Ralph E. Moore Jr.

By Ralph E. Moore Jr.

The legal settlement over the unauthorized, unjustified harvesting and distribution of Henrietta Lacks’ unique cancerous DNA cells began in Baltimore.

You may have heard that a 31-year-old wife and mother of five entered a racially segregated hospital ward at Johns Hopkins Hospital in East Baltimore in 1951. And, while being treated for cancer of the uterus, Dr. George Gey, head of tissue cell research for Hopkins, removed her cells. What he found changed the course of history. Gey discovered that, while most human cells died when removed from the body, the cells he took from Lack’s body not only survived— they multiplied, making them continuously available for future research. 

Gey sent Lacks’ cells to other researchers who eventually started selling them. And the rest is medical history—a science miracle– and perhaps, the largest theft known to humanity.  

Lacks died on October 4, 1951, but researchers would go on to profit from her cells for decades to come. From polio to COVID-19, 70 years of research has given hope and healing to millions over the years. 

Billions upon billions of dollars have been paid, kept and spent because Lacks’ cells survived and kept reproducing outside of her mortal body. Such cell survival and reproduction (occurring every two to three days) had never ever happened before.  Lacks nor her family were ever informed that cells had been taken from her uterus, her family found out decades later, almost by accident.

Since the Lacks’ story began in Baltimore, it is highly appropriate that our city honor one whose quiet miracle did so much for so many. Isn’t it proper that financial justice for Lacks’ descendants follow the attention and financial gain of the authors, doctors and researchers who have stood in the spotlight for so long? 

Across the country, but especially in Baltimore, outrage has been expressed regarding the fact that up until July 31, the Lacks family had not received much recognition nor compensation for the use of their foremother’s harvested cells, sold and used all over the world for decades.
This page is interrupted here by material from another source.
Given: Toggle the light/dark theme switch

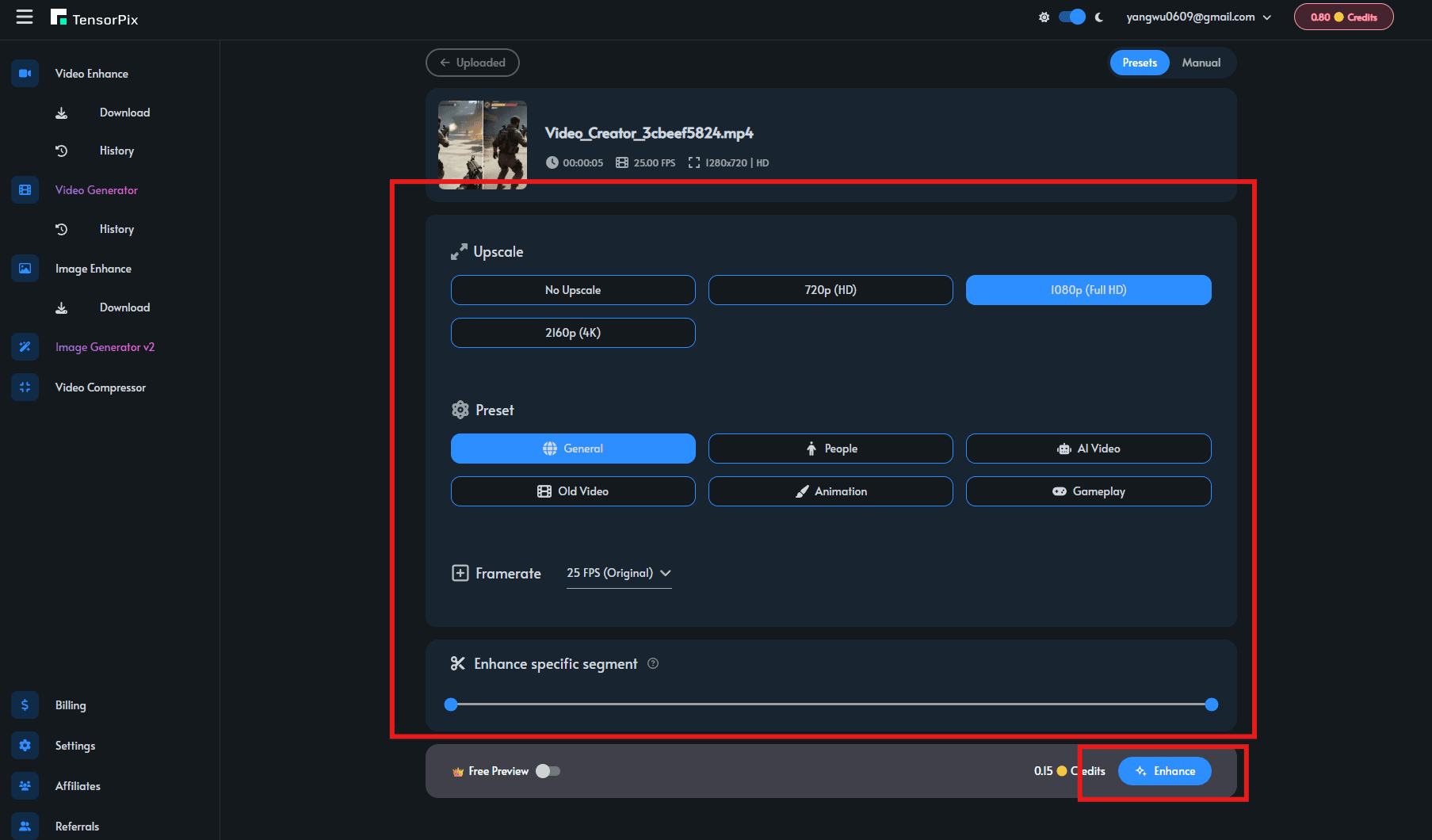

In recent years, there has been a concerted effort to give Lacks and her descendants what is due.

In 2017, an exhibit called “The HeLa Project” was installed at the Reginald Lewis Museum of Maryland African American History and in Baltimore. It is a multimedia exhibition that includes a portrait of Lacks and a poem dedicated to her. 

Last November, Johns Hopkins University and Johns Hopkins Medicine presented plans for their East Baltimore campus to construct a building named after Henrietta Lacks. The plans were brought before the Urban Design and Architecture Advisory Panel of the Baltimore City Planning Department. 

The building will be 34,000 square feet and next to Deering Hall, which contains The Berman Institute of Bioethics.  It is being built at the corner of Rutland and Ashland Avenues in the Eager Park community of the center city in East Baltimore. The Henrietta Lacks Building will contain classroom space for ethical research and teaching by The Institute and the Hopkins School of Medicine. Space will be available for use by the community. The research building was designed by Vines Architecture, an African-American company, and is expected to be completed in 2025, according to the firm’s website. The project will have more spending with local minority owned and women owned businesses than previously achieved by Hopkins: 30 percent targeted to minorities and women businesses and 20 percent to local business enterprises, all to honor Henrietta Lacks.

Finally, there are two symposiums to honor Lacks that are conducted by Johns Hopkins and hosted by The Johns Hopkins Institute for Clinical and Translational Research (ICTR). The ICTR has been working with the Lacks family since 2010 to plan the symposium each year.  One symposium brings in world renown scholars to discuss ethics in medical research; approximately 1,000 persons attend the talk and discussion. The second forum is the Henrietta Lacks High School Symposium, which brings youth together from Baltimore City to Johns Hopkins to spend a day learning about bioethics and bioethical research.

The Henrietta Lacks East Baltimore Health Sciences Scholarship is awarded to a student within the Baltimore City Public School System, and there is a $15,000 Henrietta Lacks Award given each year to a local community group that works to promote community health, awareness and progress. The award was created by the JHU Urban Health Institute (on which, full disclosure, I served as a founding member). The award is presented each year during the Hopkins ICTR symposium previously discussed in this column.  

Suffice to say, several things are being done in Baltimore to honor Henrietta Lacks.  The citizens of Charm City here rejoice no less than the actual family members of Lacks, who reached a settlement in their suit against Thermo Fisher Scientific, a biotech research organization whose business dealings and profits for years contained sales of Henrietta Lacks’ HeLa cells. 

The family, represented by renowned civil rights attorney Ben Crump, and Thermo Fisher agreed in the settlement not to disclose its terms. But the public can only imagine that when justice finally came, it arrived with overstuffed money bags to put on the table. 

I think it’s safe to say that the Lacks family will be fine for generations to come, all thanks to Henrietta and her immortal cells.